Insurance Fraud Stat. Surprises Anti-Fraud Group
By Gary Mogel
NU Online News Service, Feb. 19, 12:47 p.m. EST?A new survey that found 25 percent of the adult public finds it acceptable to overstate an insurance claim has come as a surprise to a group that tracks insurance fraud.
James Quiggle, a spokesman for the Washington, D.C.-based Coalition Against Insurance Fraud, said the percentage announced last week by the Chicago-based management consulting firm Accenture is more than he would have expected. Mr. Quiggle said he thought about 20 percent of the public were prone to this type of fraud.
“There is an unacceptably high tolerance by the public for insurance fraud,” Mr. Quiggle told National Underwriter.
While the survey reported that one in four U.S. adults think that overstating the value of a claim to an insurance company is “acceptable” behavior, it also found that only 10 percent of those surveyed approved of submitting insurance claims for items that were not lost or stolen or for treatments that were not provided.
The survey was conducted by Horsham, Pa.-based Taylor Nelson Sofres Intersearch.
The survey also found that two-thirds of respondents said people are more likely to commit insurance fraud during an economic downturn than when the economy is strong.
Mr. Quiggle supported these findings, noting that fraud spikes upward in a shaky economy. “When people are laid-off or are struggling financially, they may see insurance fraud as a way to obtain income,” he said.

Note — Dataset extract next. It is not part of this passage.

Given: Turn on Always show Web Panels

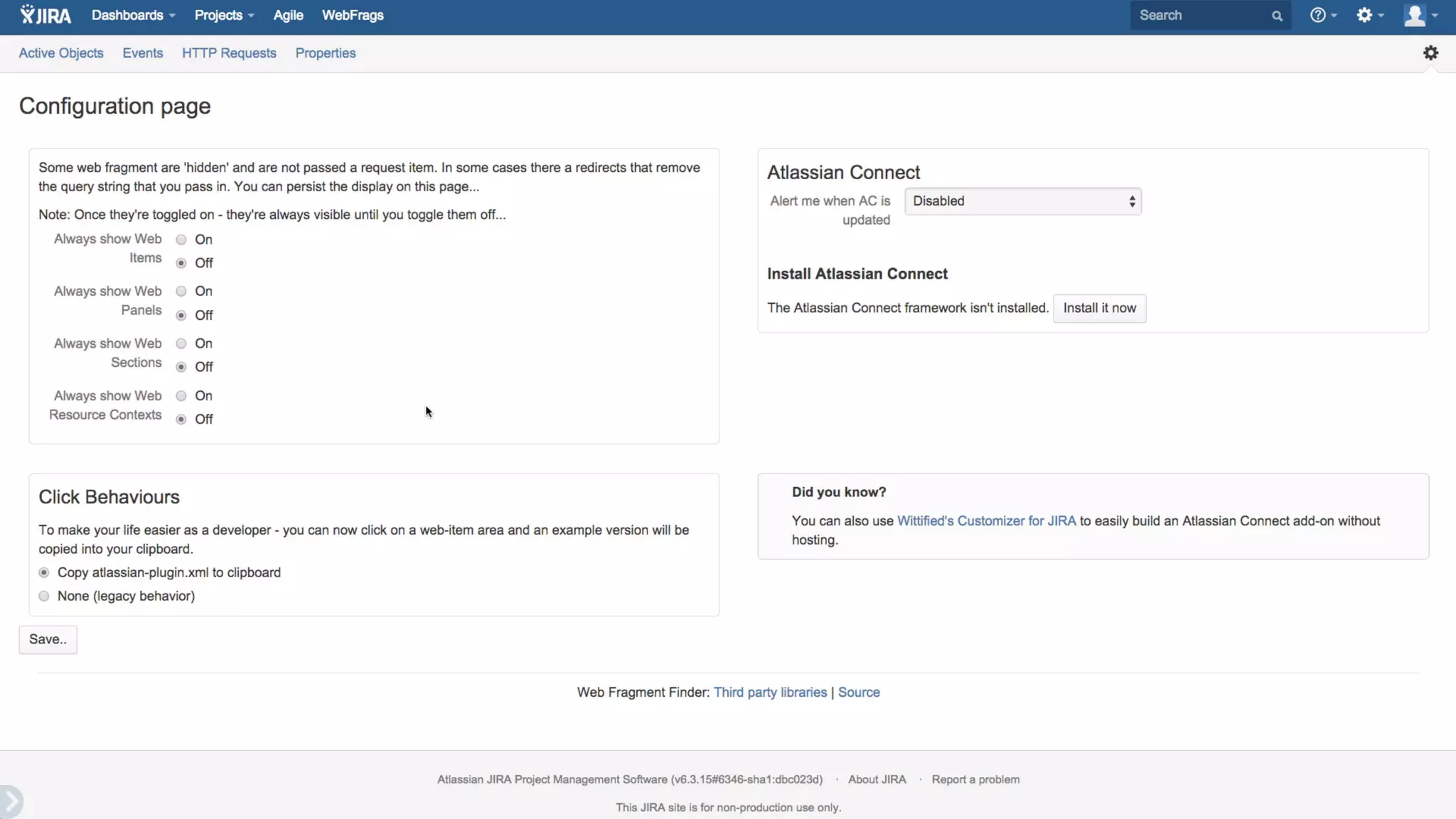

Half of those surveyed said they think that people commit insurance fraud because they can “get away with it.” And a fifth said they believe that people commit fraud to make up for their deductibles.
“Fraud is a growing concern for insurers, whose aging technology and inefficient processes often prevent them from detecting fraudulent claims,” noted Michael A. Lucarini, a partner in Accenture’s insurance practice.
Lucarini points to estimates by the Insurance Services Office that U.S. property-casualty insurance fraud costs the industry approximately $24 billion a year, representing 10 percent of total claims payments.
‘There is a moral disconnect in personal attitudes toward insurance fraud,” Mr. Quiggle said. “People think it is okay to rip off an insurance company.” Mr. Quiggle added that insurance fraud is often viewed as a “victimless crime” or a “prank” against wealthy insurance companies “that can afford a few stolen dollars.”
The survey is based on telephone interviews with a random sample of 1,030 people over age 18. Out of these respondents, 298 said they had filed a property-casualty claim.